Он поднял голову, перевёл дух и бросил:
– Так оно лучше. Извини, Динни.
Смятение, овладевшее девушкой, помешало ей ответить. Эта по-первобытному грубая стычка вселила в Динни кошмарный страх, что дело не ограничится только словами. Интуиция также подсказывала ей, что она сама послужила поводом и тайной причиной выходки Масхема. Ей вспомнились слова сэра Лоренса: "Джек убеждён, что ты – жертва". Ну и что, если даже так? Неужели этому длинному фланёру, который ненавидит женщин, есть до неё дело? Абсурд! Она услышала, как Уилфрид бормочет:
– "Переходит границы"! Мог бы, кажется, понять, каково другому!

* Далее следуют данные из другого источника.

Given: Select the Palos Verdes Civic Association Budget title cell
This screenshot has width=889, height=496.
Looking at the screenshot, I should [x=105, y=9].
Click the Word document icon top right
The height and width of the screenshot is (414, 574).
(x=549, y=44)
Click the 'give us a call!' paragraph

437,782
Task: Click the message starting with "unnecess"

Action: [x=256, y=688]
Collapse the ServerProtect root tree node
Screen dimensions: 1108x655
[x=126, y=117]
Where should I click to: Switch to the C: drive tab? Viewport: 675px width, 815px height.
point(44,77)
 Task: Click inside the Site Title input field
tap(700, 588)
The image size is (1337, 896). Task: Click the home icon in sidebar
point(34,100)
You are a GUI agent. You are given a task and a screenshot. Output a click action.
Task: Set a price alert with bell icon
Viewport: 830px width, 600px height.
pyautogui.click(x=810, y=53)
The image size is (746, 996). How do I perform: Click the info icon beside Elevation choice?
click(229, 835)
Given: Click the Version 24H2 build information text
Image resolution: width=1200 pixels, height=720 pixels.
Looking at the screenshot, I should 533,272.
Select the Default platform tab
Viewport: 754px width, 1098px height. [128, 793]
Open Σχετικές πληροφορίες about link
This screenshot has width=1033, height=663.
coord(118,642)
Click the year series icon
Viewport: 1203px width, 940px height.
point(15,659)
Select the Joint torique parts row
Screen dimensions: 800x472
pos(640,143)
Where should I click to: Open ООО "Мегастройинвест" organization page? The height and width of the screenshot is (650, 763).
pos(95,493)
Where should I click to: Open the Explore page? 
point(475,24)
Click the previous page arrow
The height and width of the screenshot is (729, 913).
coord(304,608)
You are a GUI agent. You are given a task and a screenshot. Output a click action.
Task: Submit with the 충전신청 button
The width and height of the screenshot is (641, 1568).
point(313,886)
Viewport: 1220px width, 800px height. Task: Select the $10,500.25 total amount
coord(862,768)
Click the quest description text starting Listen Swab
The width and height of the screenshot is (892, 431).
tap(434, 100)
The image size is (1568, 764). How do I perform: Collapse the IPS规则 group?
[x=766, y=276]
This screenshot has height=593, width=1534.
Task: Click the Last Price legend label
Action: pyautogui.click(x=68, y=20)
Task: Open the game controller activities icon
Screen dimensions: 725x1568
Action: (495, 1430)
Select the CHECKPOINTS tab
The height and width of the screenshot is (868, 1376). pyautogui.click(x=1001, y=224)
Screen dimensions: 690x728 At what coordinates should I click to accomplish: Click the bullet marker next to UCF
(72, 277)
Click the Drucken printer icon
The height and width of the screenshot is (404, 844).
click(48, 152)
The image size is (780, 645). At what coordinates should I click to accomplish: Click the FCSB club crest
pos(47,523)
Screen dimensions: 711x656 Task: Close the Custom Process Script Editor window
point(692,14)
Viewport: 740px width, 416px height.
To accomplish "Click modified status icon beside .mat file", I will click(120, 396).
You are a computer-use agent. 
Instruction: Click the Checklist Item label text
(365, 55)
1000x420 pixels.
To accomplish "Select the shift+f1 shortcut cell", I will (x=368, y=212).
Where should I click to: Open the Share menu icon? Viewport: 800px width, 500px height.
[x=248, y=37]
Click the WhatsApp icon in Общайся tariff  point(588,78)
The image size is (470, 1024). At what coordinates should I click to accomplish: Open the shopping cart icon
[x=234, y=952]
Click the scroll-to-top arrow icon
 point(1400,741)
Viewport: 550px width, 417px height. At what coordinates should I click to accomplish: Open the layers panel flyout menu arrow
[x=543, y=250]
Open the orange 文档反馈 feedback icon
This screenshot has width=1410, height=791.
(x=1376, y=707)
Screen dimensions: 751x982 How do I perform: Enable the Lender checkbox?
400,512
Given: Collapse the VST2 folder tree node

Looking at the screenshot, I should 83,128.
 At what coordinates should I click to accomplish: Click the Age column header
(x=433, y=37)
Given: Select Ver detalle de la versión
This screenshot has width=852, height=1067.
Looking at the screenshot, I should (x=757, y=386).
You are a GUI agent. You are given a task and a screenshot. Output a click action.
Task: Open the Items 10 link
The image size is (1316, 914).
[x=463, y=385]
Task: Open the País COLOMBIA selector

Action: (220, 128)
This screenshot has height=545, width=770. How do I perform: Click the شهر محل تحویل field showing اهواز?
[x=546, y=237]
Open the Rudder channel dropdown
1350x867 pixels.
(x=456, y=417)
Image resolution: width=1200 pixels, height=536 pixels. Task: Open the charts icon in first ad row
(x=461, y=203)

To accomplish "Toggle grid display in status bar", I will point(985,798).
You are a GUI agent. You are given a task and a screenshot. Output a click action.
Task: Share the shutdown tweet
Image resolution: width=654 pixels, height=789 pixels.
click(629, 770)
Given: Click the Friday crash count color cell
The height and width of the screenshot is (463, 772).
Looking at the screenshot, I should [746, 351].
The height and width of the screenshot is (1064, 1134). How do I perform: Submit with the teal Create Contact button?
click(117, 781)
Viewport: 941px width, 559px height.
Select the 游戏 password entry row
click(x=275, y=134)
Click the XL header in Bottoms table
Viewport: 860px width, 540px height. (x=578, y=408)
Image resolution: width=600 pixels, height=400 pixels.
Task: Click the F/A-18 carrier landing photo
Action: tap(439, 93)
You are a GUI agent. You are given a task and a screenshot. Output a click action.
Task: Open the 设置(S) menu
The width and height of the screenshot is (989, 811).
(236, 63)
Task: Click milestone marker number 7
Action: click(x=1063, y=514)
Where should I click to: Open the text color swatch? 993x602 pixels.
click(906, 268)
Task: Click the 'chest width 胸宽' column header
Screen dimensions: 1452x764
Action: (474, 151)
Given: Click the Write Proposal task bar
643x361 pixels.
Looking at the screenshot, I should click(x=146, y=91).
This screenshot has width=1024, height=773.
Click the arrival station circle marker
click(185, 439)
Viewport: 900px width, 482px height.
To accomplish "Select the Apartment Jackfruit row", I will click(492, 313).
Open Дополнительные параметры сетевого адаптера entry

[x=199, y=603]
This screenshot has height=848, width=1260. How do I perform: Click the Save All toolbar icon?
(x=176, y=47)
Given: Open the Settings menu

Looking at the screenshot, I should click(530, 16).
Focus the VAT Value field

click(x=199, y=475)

– Но, родной мой, если бы мы понимали, каково другому, мы давно уже стали бы ангелами. А он всего лишь член Жокей-клуба.
– Он сделал всё возможное, чтобы выставить меня, и даже сейчас не пожелал воздержаться от хамства!
– Сердиться должна я, а не ты. Это я заставляю тебя всюду ходить со мной. Что поделаешь? Мне так нравится. Я, дорогой, уже ничего не боюсь. Зачем мне твоя любовь, если ты не хочешь быть со мной откровенным.
– К чему тревожить тебя тем, чего не изменишь?
– Я существую для того, чтобы ты меня тревожил. Пожалуйста, очень прошу, тревожь меня!